*The problem*
According to the changelog below, which scaling feature entered beta in Week 45?

*Page text*
^^^^^^^^^^^^^^^^
Inference Endpoints Changelog 🚀
Week 46, Nov 11 - Nov 17
No changes this week as the team was on an off-site in Martinique! But a lot of ideas and energy cooked up for the coming week 🙌
Week 45, Nov 04 - Nov 10
This week, we have some awesome updates that are finally out 🙌
- Scaling replicas based on pending requests is now in beta 🔥 Since it's in beta, things might change, but you can try it out and read more about it here
- Improved analytics with a graph of the replica history
- Updates to the widgets
- Fixed bug in streaming
- Conversations can now be cleared
- Submit message with cmd+enter
Week 44, Oct 28 - Nov 03
Probably the biggest update this week was a revamp to the Inference Catalogue 🔥 You can now with a one-click-deploy find a model based on:
- license
- price range
- inference server
- accelerator
- and the previously existing task and search filters
Additionally:
- we fixed the config for
MoritzLaurer/deberta-v3-large-zeroshot-v2.0
so that you can run it on CPU as well - and also thanks to @ngxson for fixing a bug in the llama.cpp snippet
Week 43, Oct 21-27
This week you'll get a sneak peak of the upcoming autoscaling, in the form of analytics 👀
We have:
- Added pending http requests to the analytics
- Support for Image-Text-To-Text, aka language vision models 🔥 (llama vision has some good jokes 😅)
^^^^^^^^^^^^^^^^
*Dataset excerpt*
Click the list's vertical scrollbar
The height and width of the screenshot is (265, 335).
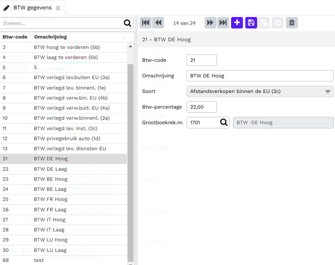(131, 150)
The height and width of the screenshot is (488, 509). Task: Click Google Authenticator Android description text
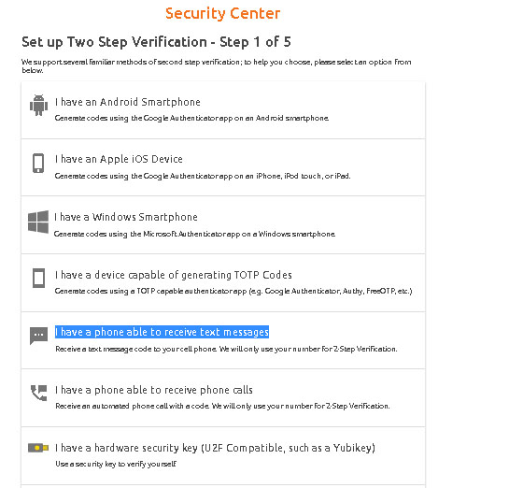191,118
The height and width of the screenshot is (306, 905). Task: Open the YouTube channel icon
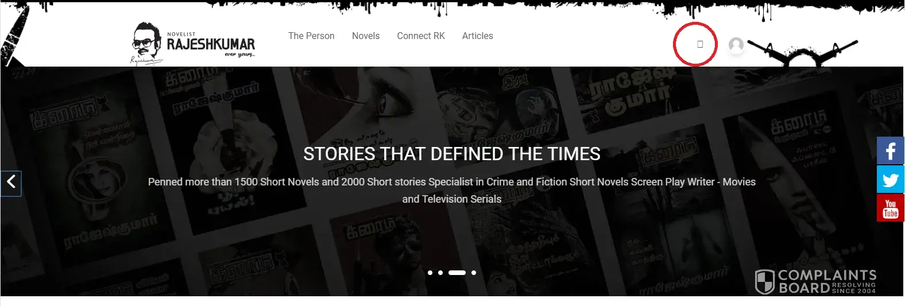891,208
^^^^^^^^^^^^^^^^
*Response*
Scaling replicas based on pending requests.